Pensalo, Justo, pensalo



    Apoyado en el mostrador, Domingo Matienzo bebe ginebra perdido en sus cavilaciones. De a ratos, parece salir de su ensimismamiento y observa a los parroquianos que juegan al truco, sin que le causen gracia sus chanzas. Un ramalazo de preocupación le estrecha la frente y, con cada trago, se infunde coraje para su propósito.
    Doña Blanca, la bolichera, atiende los pedidos con diligencia. Llena un vaso de vino para Justo Ayala y lo apoya un momento sobre el mostrador. Despacha cigarrillos y busca cambio. Se dirige hacia el otro extremo donde alguien la reclama. Matienzo aprovecha para acercarse con disimulo y echar el veneno, que llevaba escondido, en el vaso de Justo. La mujer vuelve al rincón de las bebidas, recoge el vaso de vino y lo lleva hasta la mesa  que Ayala comparte con otros jugadores.

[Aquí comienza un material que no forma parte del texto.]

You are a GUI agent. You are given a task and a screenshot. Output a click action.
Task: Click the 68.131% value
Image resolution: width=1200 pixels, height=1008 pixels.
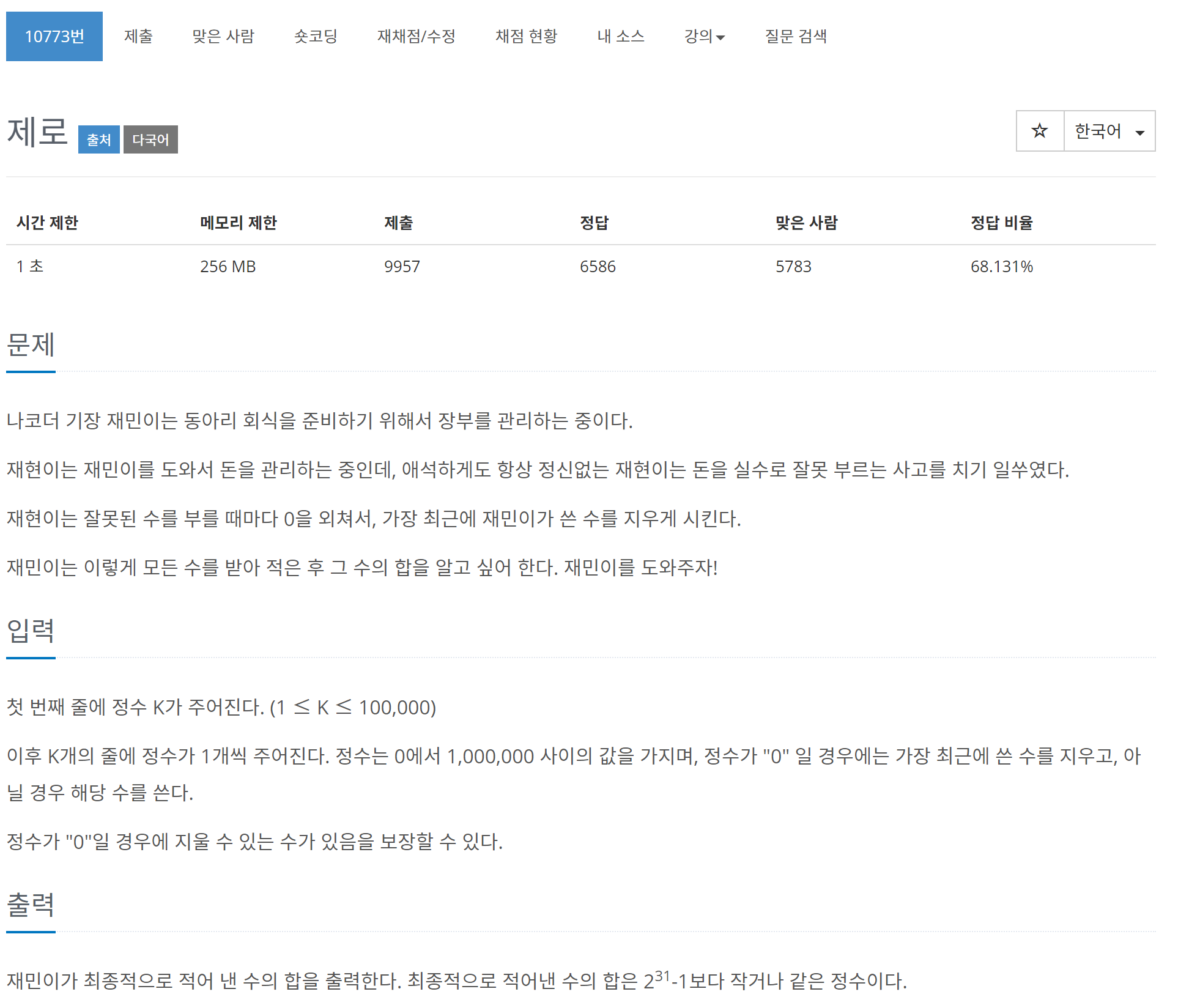tap(1001, 267)
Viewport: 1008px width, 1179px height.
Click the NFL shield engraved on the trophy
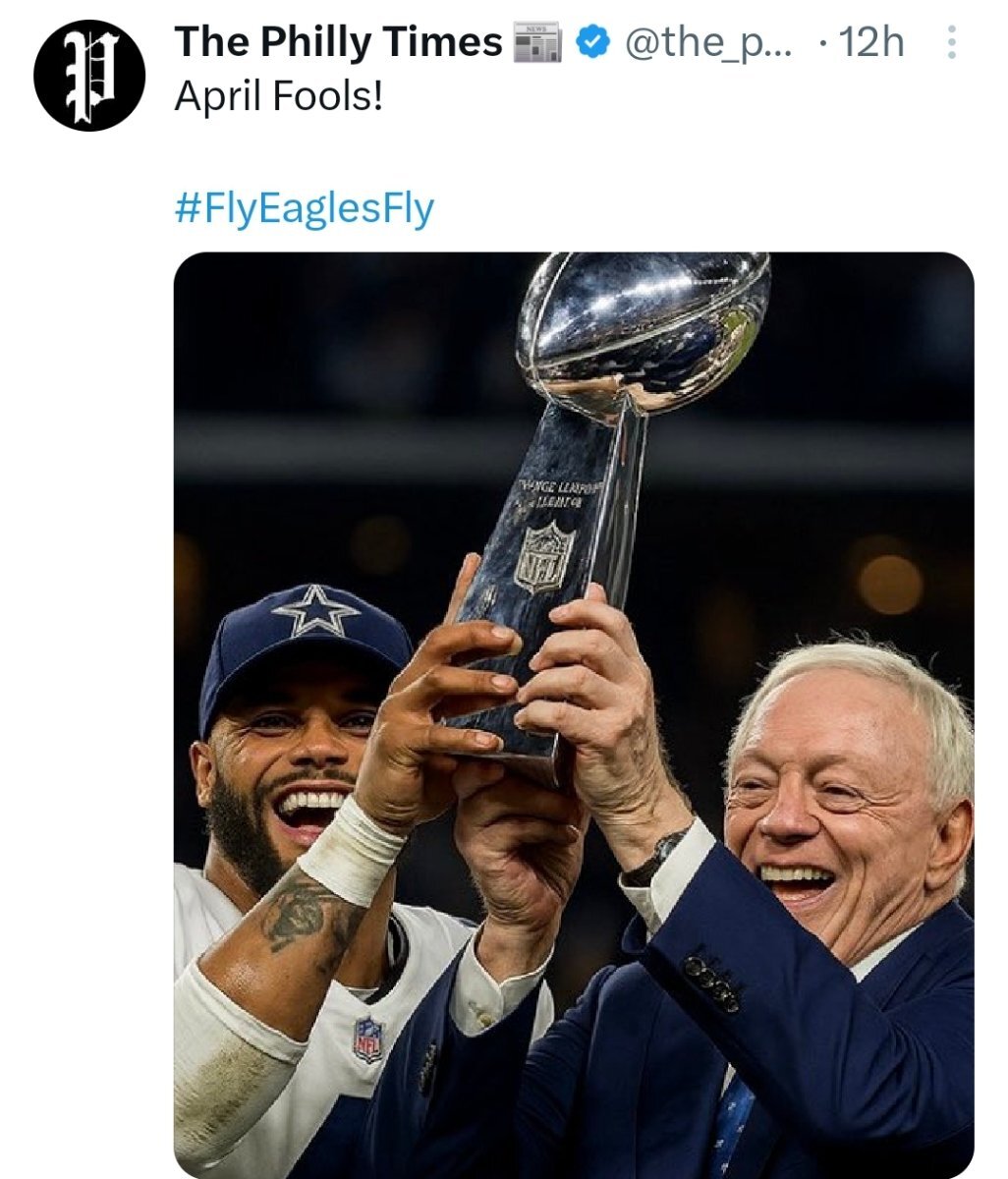click(545, 558)
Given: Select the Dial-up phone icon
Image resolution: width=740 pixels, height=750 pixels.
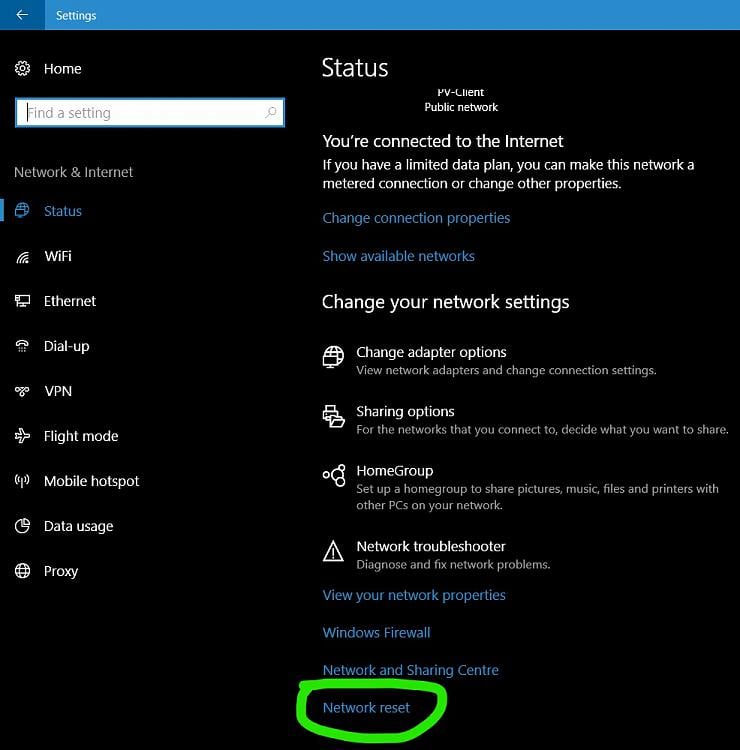Looking at the screenshot, I should (22, 346).
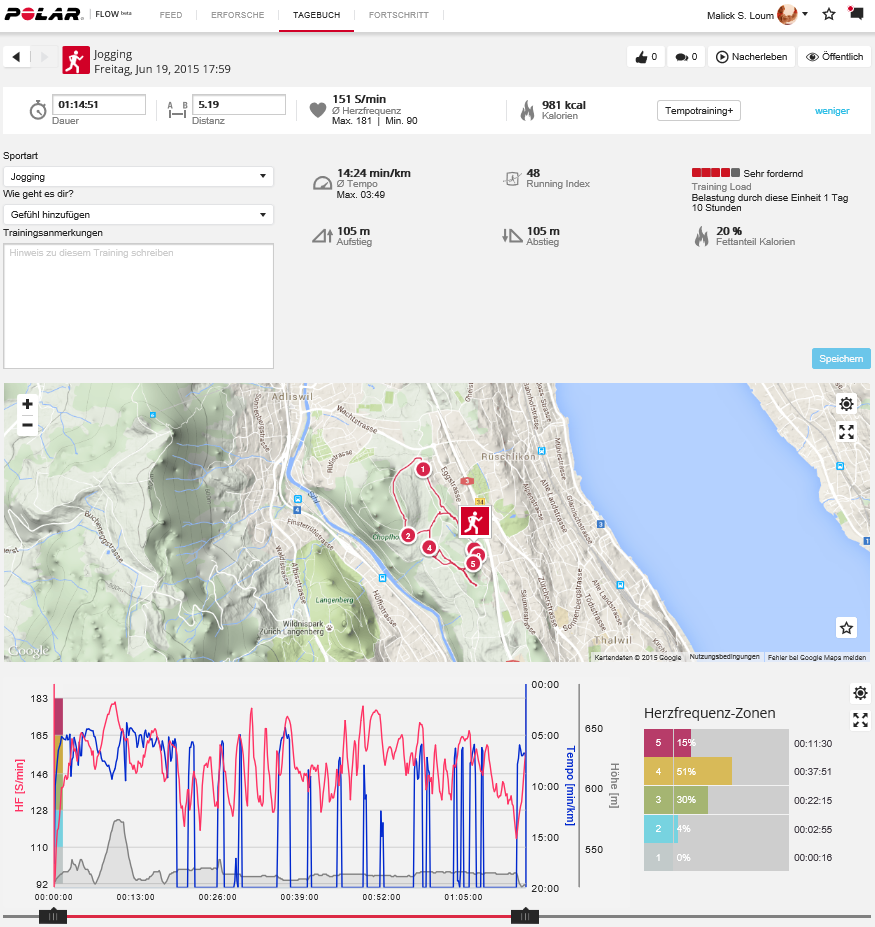
Task: Toggle Öffentlich visibility setting
Action: [x=834, y=57]
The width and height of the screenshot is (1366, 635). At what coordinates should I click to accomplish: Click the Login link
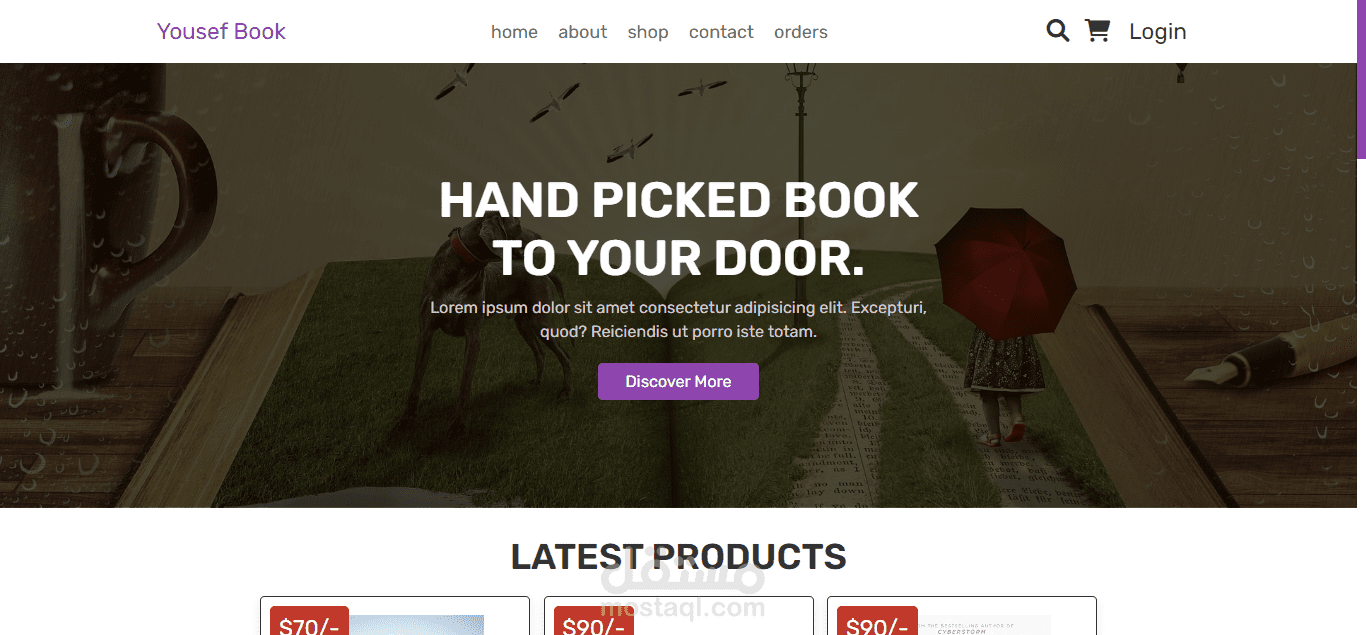(1157, 32)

     -No se aflija, compadre: “Los primeros maices son pa’ los loros”.
    -Y, con carta es fácil. ¡Otro vino, Doña Blanca!
    -Mmm, viene bien la orejeada... ¡Uy!, ¡se me cortó! ¡Qué picardía! Y no puedo hacerle señas porque me están mirando. Allá voy entonces.
   




    -¿Cómo andamos para la mentira?
    -Yo algo tengo, ¿cuántos puntos le gustan?
    -Veintinueve por lo menos.
    -No, para tanto no me alcanza. ¡Ah, que está bueno el tinto!
   -Un poco fuerte. Yo le canto: ¡envido!
   -A usted le hablan compañero.
    -No: no ha venido.
   -¡Salú! ¡Ajjj que está picante, carajo! Y, ¡truco!, qué tanto.
    -¡Quiero retruco!
    -¡Ay Dios! ¡Tengo un fuego en el estómago! ¡Ay ay ay!, ¡no puedo más! ¡Ayyy!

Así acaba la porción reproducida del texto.